We need to stop slut-shaming and debasing men and women who express their sexuality. The campus as a whole needs to protest against the attitudes that lead us to dismiss allegations of assault because of factual ambiguity or the presence of alcohol. And it is time that people recognize the need to stop before they assume consent because of how a person is dressed or how they dance.
Unfortunately, the most common reaction to the SlutWalk movement is, “So basically there are going to be a bunch of women walking around dressed like sluts? Dude … AWESOME. Where?” This leads to a dilemma: Isn’t parading women in skimpy clothes, labeled as “sluts,” just objectifying them even more? How can this be a feminist movement?
In actuality, SlutWalk is feminism at its best.
The feminist movement is too often seen as an exclusive club that only the most radical people can be part of. SlutWalk’s mission is to get all people to rally around a universal ideal: No one should be raped and no one should feel unsafe being sexual. For the first time in history, feminism is something everyone can support. Regardless of political leaning, religion or social status, everyone can agree upon the goal of SlutWalk. No one deserves to be assaulted. No one deserves to be judged for his or her desires.
The risk of holding a SlutWalk at the College is that it will be misinterpreted. Let’s say you see someone marching in a short skirt, declaring her sexual liberation, and then you see that same person in the same outfit dancing drunkenly at Goodrich during October’s First Fridays. It doesn’t really seem like sexual liberation if they’re still acting like a slut.
The point is that one cannot look or act like a slut. Slut-hood is a state of being.
A slut is a person who enjoys sex, who loves his or her body, who is respectful to other people, who asks for consent every time and who only gives consent if he or she actually wants to have sex. A slut doesn’t apologize for his or her desires, doesn’t mock people for theirs, believes safe sex is sexy sex and always advocates for his or her own wants.
That person is the only one who can tell you if she is a slut.
As a top liberal arts college, it seems natural for the College to be at the forefront of this movement. As an institution where drinking and hooking up seems to be synonymous with the weekend, it is imperative for the College to participate. If students don’t believe whole-heartedly in a person’s right to say “yes” as much as his or her right to say “no,” what exactly are we doing?

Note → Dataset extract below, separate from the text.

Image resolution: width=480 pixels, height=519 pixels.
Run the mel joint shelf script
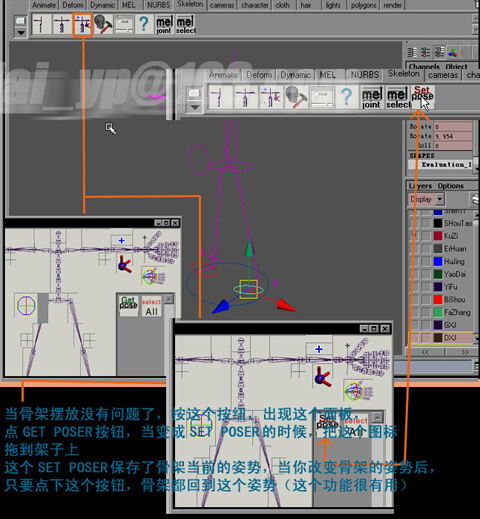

SlutWalk is an opportunity for students and administrators to continue the conversation about rape and sexual assault on campus. Immediately after the march, the participants are going to meet with the administration to talk about how sexual assault can be better dealt with: supplying better survivor resources, making investigations more effective and improving the disciplinary process. These are concrete changes that can be made now, not a few years or a semester down the line.
This past Saturday, thousands of people in Minneapolis and New York stood up to define their sexuality on their terms. Today, a small but significant portion of Williams students will be doing the same. And whether you appreciate it or not, they will be marching for you, too.
Emily Nuckols ’15 is from Minnetonka, Minn. She lives in Armstrong 2.